((
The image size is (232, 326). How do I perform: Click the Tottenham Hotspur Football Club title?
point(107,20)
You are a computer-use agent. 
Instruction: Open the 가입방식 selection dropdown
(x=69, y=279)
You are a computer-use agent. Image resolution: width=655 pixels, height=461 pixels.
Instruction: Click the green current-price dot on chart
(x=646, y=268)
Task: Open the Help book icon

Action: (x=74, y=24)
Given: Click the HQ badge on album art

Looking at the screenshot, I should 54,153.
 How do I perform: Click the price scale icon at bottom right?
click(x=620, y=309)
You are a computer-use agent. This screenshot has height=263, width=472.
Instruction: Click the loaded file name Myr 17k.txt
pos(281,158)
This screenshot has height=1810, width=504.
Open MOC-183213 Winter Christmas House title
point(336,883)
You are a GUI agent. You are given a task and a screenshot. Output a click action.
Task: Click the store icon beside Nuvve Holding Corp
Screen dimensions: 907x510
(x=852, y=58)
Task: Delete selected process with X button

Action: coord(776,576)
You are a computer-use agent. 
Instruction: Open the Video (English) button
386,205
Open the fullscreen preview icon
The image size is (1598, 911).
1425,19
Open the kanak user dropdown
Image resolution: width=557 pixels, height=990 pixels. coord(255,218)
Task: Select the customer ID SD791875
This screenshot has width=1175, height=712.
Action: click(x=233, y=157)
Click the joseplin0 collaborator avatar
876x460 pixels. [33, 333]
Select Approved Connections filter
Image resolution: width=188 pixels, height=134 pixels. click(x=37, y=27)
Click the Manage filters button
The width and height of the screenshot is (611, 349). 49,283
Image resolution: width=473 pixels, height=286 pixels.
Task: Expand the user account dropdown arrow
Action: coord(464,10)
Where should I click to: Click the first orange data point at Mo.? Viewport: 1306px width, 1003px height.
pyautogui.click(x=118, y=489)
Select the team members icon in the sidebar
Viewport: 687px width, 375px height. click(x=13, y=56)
))
## PROMPT
Which lines of the entries above contain the word "agent"? Copy each of them.

## TASK RESPONSE
You are a computer-use agent. 
You are a computer-use agent. Image resolution: width=655 pixels, height=461 pixels.
You are a computer-use agent. This screenshot has height=263, width=472.
You are a GUI agent. You are given a task and a screenshot. Output a click action.
You are a computer-use agent. 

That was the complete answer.